Home

Hoge Raad, 28-06-2019, ECLI:NL:HR:2019:1057, 18/04243

Hoge Raad, 28-06-2019, ECLI:NL:HR:2019:1057, 18/04243

Gegevens

Instantie
Hoge Raad
Datum uitspraak
28 juni 2019
Datum publicatie
28 juni 2019
Annotator
ECLI
ECLI:NL:HR:2019:1057
Zaaknummer
18/04243

Inhoudsindicatie

HR: 81.1 RO.

Uitspraak

HOGE RAAD DER NEDERLANDEN

BELASTINGKAMER

Nummer 18/04243

Datum 28 juni 2019

ARREST

In de zaak van

[X] te [Z] (hierna: belanghebbende)

tegen

het COLLEGE VAN BURGEMEESTER EN WETHOUDERS VAN DE GEMEENTE WORMERLAND

op het beroep in cassatie gericht tegen de uitspraak van het Gerechtshof Amsterdam van 21 augustus 2018, nr. 17/00111, op het hoger beroep van belanghebbende tegen een uitspraak van de Rechtbank Noord-Holland (nr. ALK 16/2036) betreffende de aan belanghebbende voor het jaar 2015 opgelegde aanslag in de rioolheffing van de gemeente Wormerland.

1 Geding in cassatie

Belanghebbende heeft tegen de uitspraak van het Hof beroep in cassatie ingesteld en daarbij een aantal klachten aangevoerd.

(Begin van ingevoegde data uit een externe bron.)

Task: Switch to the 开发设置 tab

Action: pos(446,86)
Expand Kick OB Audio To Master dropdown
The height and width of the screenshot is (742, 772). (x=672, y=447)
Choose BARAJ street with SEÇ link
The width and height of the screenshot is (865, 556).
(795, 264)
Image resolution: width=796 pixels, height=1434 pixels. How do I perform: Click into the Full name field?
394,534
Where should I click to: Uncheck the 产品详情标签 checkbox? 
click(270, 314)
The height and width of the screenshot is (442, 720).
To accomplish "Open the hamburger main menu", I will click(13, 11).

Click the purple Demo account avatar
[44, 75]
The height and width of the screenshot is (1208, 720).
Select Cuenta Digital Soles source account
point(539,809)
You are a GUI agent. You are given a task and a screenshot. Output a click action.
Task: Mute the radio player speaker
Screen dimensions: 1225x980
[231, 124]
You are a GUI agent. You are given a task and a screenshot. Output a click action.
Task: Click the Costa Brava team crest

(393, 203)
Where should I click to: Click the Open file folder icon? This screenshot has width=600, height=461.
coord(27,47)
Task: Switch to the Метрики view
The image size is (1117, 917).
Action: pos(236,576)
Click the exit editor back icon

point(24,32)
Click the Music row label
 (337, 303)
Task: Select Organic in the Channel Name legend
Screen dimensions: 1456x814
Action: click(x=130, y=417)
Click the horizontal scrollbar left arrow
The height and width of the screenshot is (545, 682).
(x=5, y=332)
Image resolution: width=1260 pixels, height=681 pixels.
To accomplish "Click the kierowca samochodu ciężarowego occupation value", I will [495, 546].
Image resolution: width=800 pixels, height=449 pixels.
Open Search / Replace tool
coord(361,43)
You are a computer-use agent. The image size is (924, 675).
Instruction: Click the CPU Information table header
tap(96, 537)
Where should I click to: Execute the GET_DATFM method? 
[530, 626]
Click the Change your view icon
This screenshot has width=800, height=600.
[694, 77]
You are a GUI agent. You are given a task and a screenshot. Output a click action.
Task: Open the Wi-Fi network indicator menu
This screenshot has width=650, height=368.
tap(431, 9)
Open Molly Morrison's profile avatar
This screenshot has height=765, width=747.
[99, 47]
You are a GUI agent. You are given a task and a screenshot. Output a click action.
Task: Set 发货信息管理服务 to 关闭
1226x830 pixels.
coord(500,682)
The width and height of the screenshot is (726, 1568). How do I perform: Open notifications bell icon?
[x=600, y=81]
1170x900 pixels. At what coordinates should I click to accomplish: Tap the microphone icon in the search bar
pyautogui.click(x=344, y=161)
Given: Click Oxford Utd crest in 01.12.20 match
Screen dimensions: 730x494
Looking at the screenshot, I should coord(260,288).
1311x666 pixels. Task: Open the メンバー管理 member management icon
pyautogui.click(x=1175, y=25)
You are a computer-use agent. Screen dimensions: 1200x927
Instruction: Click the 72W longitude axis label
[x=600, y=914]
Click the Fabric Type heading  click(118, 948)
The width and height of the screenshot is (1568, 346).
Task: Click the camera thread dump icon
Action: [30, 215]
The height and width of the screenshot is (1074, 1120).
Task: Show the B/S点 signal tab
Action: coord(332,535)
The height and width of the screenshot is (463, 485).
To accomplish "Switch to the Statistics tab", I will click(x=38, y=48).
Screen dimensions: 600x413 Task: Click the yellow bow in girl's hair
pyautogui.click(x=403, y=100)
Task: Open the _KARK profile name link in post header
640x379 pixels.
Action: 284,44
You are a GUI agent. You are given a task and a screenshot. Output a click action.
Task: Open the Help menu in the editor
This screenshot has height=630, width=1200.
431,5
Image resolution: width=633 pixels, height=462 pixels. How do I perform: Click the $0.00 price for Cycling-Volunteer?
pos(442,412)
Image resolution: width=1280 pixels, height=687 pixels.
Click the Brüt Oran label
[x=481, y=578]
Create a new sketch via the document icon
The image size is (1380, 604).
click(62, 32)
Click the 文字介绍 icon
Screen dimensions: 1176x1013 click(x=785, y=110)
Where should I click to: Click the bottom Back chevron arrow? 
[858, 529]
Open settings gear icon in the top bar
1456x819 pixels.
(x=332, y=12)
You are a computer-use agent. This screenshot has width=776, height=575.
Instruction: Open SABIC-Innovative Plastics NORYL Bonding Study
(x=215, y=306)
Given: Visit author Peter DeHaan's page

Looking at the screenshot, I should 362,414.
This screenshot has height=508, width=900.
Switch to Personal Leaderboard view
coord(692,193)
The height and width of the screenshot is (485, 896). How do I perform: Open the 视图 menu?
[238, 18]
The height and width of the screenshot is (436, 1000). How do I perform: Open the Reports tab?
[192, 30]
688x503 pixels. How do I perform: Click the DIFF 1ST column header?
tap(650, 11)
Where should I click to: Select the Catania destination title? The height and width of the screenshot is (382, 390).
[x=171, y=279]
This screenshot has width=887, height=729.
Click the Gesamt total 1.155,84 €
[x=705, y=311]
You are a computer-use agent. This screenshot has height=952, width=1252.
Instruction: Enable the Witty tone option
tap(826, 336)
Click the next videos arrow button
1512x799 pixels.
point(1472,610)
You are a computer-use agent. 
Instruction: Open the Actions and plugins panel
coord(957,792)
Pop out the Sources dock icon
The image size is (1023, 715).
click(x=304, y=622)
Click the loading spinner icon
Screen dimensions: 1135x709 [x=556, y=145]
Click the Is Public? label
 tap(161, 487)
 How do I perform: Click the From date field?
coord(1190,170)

Het college van burgemeester en wethouders van de gemeente Wormerland (hierna: het College) heeft een verweerschrift ingediend.

Belanghebbende heeft een conclusie van repliek ingediend.

Het College heeft een conclusie van dupliek ingediend.

2 Beoordeling van de klachten

De klachten kunnen niet tot cassatie leiden. Dit behoeft, gezien artikel 81, lid 1, van de Wet op de rechterlijke organisatie, geen nadere motivering, nu de klachten niet nopen tot beantwoording van rechtsvragen in het belang van de rechtseenheid of de rechtsontwikkeling.

3 Proceskosten

De Hoge Raad ziet geen aanleiding voor een veroordeling in de proceskosten.